# Set exercise
Extract, word for word, the part of the listing below that opens with its first line and closes with the line containing "Action: pos(30,114)", including both of those lines.

# Source data
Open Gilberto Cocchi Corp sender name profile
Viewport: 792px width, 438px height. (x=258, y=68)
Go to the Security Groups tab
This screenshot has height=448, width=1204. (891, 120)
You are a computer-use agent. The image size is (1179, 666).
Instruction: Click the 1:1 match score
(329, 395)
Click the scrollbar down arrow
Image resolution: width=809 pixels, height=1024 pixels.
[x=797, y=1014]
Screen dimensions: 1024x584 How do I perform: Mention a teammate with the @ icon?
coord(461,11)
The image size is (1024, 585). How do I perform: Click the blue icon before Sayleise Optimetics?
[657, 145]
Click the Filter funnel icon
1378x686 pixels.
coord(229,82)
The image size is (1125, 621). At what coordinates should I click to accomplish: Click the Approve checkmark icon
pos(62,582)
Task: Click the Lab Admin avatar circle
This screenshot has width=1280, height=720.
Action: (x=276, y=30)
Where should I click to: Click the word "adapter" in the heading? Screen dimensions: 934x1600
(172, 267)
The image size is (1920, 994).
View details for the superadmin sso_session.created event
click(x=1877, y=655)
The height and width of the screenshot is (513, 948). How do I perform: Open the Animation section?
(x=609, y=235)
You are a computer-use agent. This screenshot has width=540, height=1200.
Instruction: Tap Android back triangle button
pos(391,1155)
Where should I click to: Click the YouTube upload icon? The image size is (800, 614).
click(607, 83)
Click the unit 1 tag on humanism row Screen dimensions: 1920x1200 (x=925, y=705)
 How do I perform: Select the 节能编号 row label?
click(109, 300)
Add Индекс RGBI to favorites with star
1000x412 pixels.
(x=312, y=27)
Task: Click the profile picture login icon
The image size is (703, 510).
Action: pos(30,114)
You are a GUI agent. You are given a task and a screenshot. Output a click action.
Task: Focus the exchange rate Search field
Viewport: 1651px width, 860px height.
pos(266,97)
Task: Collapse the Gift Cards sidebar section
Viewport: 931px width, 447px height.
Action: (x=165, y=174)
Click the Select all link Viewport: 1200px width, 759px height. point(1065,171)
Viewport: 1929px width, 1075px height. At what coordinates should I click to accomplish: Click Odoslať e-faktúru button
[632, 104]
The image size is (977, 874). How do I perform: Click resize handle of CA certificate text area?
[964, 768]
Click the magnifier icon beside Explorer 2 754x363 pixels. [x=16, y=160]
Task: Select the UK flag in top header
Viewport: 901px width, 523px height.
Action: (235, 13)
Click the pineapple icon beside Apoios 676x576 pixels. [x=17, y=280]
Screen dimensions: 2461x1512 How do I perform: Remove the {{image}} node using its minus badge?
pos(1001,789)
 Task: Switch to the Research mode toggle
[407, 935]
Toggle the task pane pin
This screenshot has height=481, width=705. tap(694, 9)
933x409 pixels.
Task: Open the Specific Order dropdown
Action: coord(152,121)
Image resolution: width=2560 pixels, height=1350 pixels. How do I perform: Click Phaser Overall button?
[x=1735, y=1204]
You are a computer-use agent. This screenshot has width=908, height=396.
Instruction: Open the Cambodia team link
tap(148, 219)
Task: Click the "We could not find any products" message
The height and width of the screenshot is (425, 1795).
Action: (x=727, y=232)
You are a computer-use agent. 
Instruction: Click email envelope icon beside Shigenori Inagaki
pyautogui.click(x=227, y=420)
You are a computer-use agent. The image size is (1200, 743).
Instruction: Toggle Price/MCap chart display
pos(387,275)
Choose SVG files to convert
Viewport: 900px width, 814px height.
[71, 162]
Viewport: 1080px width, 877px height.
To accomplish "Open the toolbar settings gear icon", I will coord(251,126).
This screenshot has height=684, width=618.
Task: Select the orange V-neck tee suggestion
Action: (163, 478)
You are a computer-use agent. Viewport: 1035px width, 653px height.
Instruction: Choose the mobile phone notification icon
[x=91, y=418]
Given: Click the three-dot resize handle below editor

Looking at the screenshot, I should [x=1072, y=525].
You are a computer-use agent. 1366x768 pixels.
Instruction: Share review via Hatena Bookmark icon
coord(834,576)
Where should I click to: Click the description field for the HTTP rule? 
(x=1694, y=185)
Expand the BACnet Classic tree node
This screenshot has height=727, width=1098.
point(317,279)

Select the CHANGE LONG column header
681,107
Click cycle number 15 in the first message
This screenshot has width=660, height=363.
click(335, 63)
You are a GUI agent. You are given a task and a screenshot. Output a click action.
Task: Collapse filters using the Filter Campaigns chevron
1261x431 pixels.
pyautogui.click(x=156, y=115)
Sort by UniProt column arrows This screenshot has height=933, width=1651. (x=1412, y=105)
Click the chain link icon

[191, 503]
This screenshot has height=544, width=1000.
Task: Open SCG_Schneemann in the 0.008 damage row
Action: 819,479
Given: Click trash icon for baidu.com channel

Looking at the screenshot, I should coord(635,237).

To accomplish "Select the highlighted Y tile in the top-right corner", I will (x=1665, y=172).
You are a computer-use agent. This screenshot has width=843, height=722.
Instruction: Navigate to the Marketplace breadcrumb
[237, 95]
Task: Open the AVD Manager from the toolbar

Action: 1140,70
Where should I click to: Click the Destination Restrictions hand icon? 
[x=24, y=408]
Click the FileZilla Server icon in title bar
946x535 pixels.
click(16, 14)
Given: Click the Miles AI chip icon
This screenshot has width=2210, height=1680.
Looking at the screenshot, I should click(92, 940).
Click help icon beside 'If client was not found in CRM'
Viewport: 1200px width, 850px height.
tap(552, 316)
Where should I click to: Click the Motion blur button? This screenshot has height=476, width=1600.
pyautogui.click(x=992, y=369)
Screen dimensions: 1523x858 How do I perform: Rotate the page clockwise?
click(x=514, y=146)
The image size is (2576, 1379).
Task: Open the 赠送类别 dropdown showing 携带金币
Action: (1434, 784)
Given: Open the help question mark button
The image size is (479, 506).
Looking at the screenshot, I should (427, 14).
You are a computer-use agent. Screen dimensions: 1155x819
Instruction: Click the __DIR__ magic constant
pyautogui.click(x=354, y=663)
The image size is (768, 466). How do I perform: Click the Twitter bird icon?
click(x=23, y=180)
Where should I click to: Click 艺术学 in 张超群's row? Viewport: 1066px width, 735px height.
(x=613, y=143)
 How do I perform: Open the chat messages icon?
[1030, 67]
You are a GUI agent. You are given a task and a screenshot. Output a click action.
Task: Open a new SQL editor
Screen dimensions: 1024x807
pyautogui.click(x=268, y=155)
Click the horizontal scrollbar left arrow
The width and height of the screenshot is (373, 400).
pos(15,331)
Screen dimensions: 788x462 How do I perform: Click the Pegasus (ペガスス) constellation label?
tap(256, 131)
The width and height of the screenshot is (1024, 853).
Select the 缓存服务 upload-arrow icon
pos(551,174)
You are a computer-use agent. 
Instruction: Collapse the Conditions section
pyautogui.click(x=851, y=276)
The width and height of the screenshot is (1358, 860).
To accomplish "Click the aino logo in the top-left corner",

# Answer in full
Open Gilberto Cocchi Corp sender name profile
Viewport: 792px width, 438px height. (x=258, y=68)
Go to the Security Groups tab
This screenshot has height=448, width=1204. (891, 120)
You are a computer-use agent. The image size is (1179, 666).
Instruction: Click the 1:1 match score
(329, 395)
Click the scrollbar down arrow
Image resolution: width=809 pixels, height=1024 pixels.
[x=797, y=1014]
Screen dimensions: 1024x584 How do I perform: Mention a teammate with the @ icon?
coord(461,11)
The image size is (1024, 585). How do I perform: Click the blue icon before Sayleise Optimetics?
[657, 145]
Click the Filter funnel icon
1378x686 pixels.
coord(229,82)
The image size is (1125, 621). At what coordinates should I click to accomplish: Click the Approve checkmark icon
pos(62,582)
Task: Click the Lab Admin avatar circle
This screenshot has width=1280, height=720.
Action: (x=276, y=30)
Where should I click to: Click the word "adapter" in the heading? Screen dimensions: 934x1600
(172, 267)
The image size is (1920, 994).
View details for the superadmin sso_session.created event
click(x=1877, y=655)
The height and width of the screenshot is (513, 948). How do I perform: Open the Animation section?
(x=609, y=235)
You are a computer-use agent. This screenshot has width=540, height=1200.
Instruction: Tap Android back triangle button
pos(391,1155)
Where should I click to: Click the YouTube upload icon? The image size is (800, 614).
click(607, 83)
Click the unit 1 tag on humanism row Screen dimensions: 1920x1200 (x=925, y=705)
 How do I perform: Select the 节能编号 row label?
click(109, 300)
Add Индекс RGBI to favorites with star
1000x412 pixels.
(x=312, y=27)
Task: Click the profile picture login icon
The image size is (703, 510).
Action: pos(30,114)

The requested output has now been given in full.